Nas Forças Nacionais Destacadas ou com os Elementos Nacionais Destacados (missões com efectivos muito reduzidos) Portugal socorre-se de estruturas próprias de apoio médico (para contingentes de nível companhia/batalhão) ou montadas por países aliados com contingentes significativos que fornecem esse apoio – pessoal médico português também tem integrado pontualmente essas infraestruturas médicas multinacionais – sendo a evacuação para hospitais portugueses, regra geral, uma responsabilidade das forças aéreas desses países e da Força Aérea Portuguesa. Nestes casos, pelo menos por enquanto, os cuidados de saúde nos teatros de operações e nas evacuações médicas têm decorrido inteiramente sob responsabilidade directa das Forças Armadas.
Externalização de capacidades
A atribuição de tarefas tradicionalmente atribuídas à força militar a empresas civis é um procedimento muito usual em alguns países, como por exemplo os EUA, o Reino Unido ou França, só para citar os mais conhecidos, e em Portugal embora não se fale muito disso também têm seguido o seu caminho. Na Bósnia em 1996 o apoio logístico à Força começou por ser totalmente militar e depois passou, por exemplo no fornecimento de géneros alimentares e bebidas, a ser feito por firmas civis contratadas, quer em Portugal quer localmente; no Afeganistão a alimentação foi fornecida por uma multinacional espanhola e há outros casos, nesta e em outras missões, como a de Timor-Leste, um território na Oceânia o que inviabilizava pela distância quase totalmente apoios idos desde Portugal. A capacidade “civil” mais conhecida que as Forças Armadas têm usado com frequência é o transporte aéreo para rotação dos contingentes e mesmo para transporte de material militar. A Força Aérea Portuguesa não tem meios aéreos de projecção estratégica e nunca chegou a comprar aviões adequados ao transporte de passageiros a longas distâncias como os famosos “Boeing” 707 que operaram nas rotas de África nos anos 70. Também o transporte naval em meios civis tem sido muito usado – quase e sempre – na projecção/retracção das Forças Nacionais Destacadas ou na colocação de materiais críticos nos teatros de operações, por inexistência na Marinha Portuguesa de unidades navais adequadas, uma das suas grandes limitações.
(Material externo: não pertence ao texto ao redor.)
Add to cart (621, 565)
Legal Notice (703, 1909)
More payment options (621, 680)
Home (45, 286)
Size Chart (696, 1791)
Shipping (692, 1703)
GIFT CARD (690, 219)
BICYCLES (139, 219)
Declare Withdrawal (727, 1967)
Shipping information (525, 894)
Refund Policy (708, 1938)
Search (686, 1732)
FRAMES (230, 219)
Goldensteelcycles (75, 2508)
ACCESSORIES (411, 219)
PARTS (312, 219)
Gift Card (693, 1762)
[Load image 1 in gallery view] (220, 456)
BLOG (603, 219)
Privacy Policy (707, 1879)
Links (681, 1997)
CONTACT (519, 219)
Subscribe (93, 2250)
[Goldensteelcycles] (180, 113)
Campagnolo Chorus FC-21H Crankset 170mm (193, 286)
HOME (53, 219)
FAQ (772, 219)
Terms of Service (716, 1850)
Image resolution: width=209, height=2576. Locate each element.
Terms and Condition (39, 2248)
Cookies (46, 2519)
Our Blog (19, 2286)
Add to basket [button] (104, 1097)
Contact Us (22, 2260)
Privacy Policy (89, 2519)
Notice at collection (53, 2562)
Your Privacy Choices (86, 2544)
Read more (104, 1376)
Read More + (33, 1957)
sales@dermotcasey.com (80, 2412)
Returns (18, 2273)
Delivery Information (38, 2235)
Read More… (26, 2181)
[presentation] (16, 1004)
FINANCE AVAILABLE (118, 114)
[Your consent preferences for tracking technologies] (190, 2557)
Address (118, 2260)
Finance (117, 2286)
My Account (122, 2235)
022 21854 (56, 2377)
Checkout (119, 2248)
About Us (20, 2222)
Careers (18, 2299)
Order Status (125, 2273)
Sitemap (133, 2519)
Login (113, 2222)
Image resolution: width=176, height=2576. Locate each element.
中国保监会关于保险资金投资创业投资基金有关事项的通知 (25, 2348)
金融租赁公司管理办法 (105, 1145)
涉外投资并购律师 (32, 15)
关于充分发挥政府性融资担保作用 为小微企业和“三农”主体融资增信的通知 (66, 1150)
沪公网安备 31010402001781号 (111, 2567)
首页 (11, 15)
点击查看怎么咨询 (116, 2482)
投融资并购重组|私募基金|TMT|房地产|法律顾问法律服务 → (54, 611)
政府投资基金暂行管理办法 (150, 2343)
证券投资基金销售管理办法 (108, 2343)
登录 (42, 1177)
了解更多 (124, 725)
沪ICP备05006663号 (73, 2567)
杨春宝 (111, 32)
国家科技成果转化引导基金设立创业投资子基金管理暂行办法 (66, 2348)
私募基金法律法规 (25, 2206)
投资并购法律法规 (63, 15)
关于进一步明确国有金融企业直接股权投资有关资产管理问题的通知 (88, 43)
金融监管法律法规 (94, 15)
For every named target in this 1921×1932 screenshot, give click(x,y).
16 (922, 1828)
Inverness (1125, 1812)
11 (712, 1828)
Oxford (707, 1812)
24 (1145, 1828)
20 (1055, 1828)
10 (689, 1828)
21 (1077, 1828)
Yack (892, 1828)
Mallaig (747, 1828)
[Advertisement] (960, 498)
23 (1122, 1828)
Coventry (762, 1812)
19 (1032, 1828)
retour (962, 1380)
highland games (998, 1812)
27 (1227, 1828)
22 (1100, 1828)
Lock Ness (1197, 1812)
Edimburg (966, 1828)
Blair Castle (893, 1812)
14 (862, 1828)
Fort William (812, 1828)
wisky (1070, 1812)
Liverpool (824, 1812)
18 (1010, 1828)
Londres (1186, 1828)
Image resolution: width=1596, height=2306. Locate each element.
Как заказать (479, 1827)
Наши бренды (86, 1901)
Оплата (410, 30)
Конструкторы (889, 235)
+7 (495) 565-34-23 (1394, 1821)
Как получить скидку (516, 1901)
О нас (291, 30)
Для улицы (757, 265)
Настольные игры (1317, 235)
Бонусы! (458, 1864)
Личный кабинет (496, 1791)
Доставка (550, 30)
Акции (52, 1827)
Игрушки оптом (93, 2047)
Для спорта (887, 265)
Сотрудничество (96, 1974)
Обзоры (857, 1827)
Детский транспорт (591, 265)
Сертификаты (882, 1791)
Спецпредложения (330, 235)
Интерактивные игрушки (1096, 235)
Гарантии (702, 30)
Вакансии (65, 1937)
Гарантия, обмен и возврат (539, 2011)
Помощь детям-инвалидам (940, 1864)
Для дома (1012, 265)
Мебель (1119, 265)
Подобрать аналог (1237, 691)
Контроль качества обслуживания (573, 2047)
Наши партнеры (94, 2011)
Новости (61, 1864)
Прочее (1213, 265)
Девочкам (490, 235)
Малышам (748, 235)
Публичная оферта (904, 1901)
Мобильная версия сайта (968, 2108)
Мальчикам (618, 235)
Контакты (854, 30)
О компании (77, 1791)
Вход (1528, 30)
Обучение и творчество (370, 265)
Ainda recentemente as viaturas blindadas Pandur 8X8 do Exército foram transportadas para o Kosovo em meios totalmente civis, primeiro navio e depois plataformas terrestres.
Com a redução dos efectivos militares e por vezes devido a questões de ordem política e orçamental – em muitos casos sai realmente menos oneroso aos Estados contratar nas empresas privadas quem faça trabalho semelhante – alguns países alargam estes procedimentos a uma grande diversidade de apoios nos teatros de operações a nível logístico que vão do aluguer de meios aéreos para lançamento de cargas, à sustentação de infra-estruturas habitacionais, passando pela segurança em diferentes níveis de prontidão até às tarefas de formação e treino. Regra geral, os países contratam companhias nacionais e não entidades estrangeiras, sendo como se compreende pelo tipo de trabalho, muito dele desempenhado por gente com formação militar ou policial.